Melba Newell Phillips (February 1, 1907 – November 8, 2004) was an American physicist and science educator. She completed her doctoral studies under J. Robert Oppenheimer and was also known for refusing to testify before a U.S. Senate Judiciary Committee's subcommittee on internal security, leading to her dismissal by Brooklyn College.

Life[edit]

Melba Phillips was born on February 1, 1907 near Hazleton, Indiana.[1] She graduated from high school at the age of 15 and went on to study Mathematics at Oakland City University in Indiana, graduating in 1926.[2] She received a master's degree in physics from Battle Creek College of Michigan in 1928 and her doctorate in physics in 1933 at the University of California, Berkeley.

Phillips's supervisor at Berkeley was J. Robert Oppenheimer, who would later become scientific head of the Allied atomic bomb effort, the Manhattan Project. Together they described the Oppenheimer-Phillips effect explaining the behavior of accelerated nuclei of radioactive hydrogen atoms in 1935.

Phillips took up her first teaching position at the Connecticut College for Women in 1937, moving on to Brooklyn College in 1938. While at the College she helped organize the founding of the Federation of American Scientists in 1945. During World War II she taught at the University of Minnesota, returning to Brooklyn College after the war. Highly regarded as a physics educator, she was fired from the College in 1952 when she refused to testify before the McCarran internal security subcommittee during the McCarthy era. Brooklyn College publicly apologized to Phillips in 1987.
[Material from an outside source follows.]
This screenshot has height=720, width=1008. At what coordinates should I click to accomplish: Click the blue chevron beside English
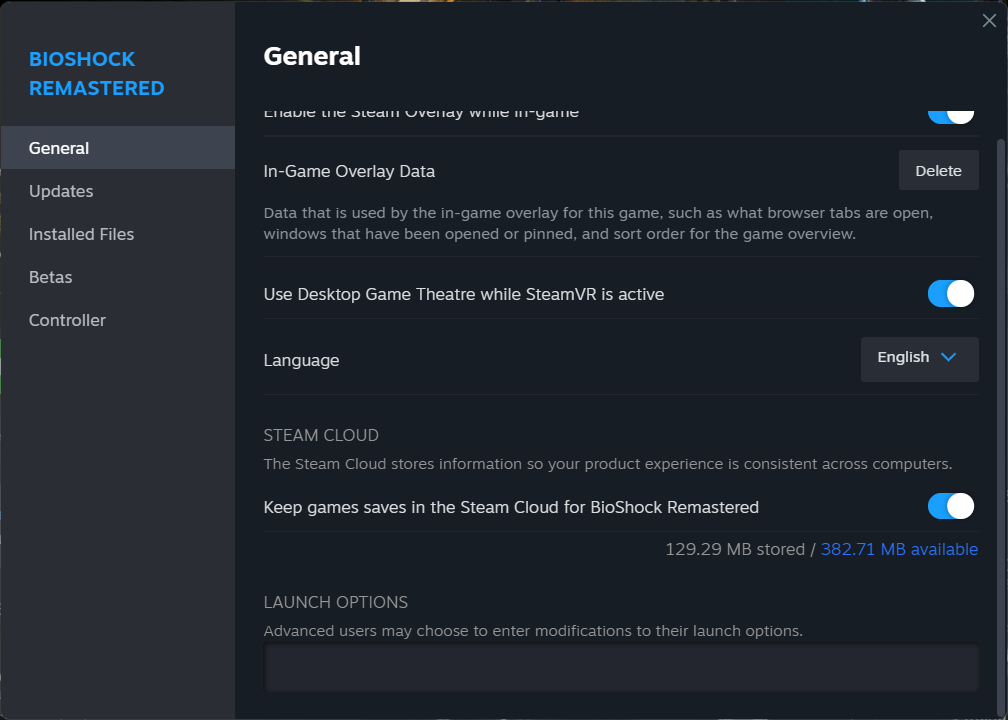[x=949, y=358]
While unemployed, Phillips wrote two textbooks, Principles of Physical Science (1957), with Francis Bonner, and Classical Electricity and Magnetism (1955), with Wolfgang Panofsky.

Phillips returned to teaching in 1957, when she became associate director of a teacher-training institute at Washington University in St. Louis. In 1962 she took up a position at the University of Chicago and under her guidance the university began teaching physical science courses to non-science majors. She retired from the University in 1972. After retiring in 1972, she worked as a visiting professor at the State University of New York at Stony Brook until 1975 and at the Graduate School of the University of Science and Technology of China, Chinese Academy of Science, in Beijing in 1980.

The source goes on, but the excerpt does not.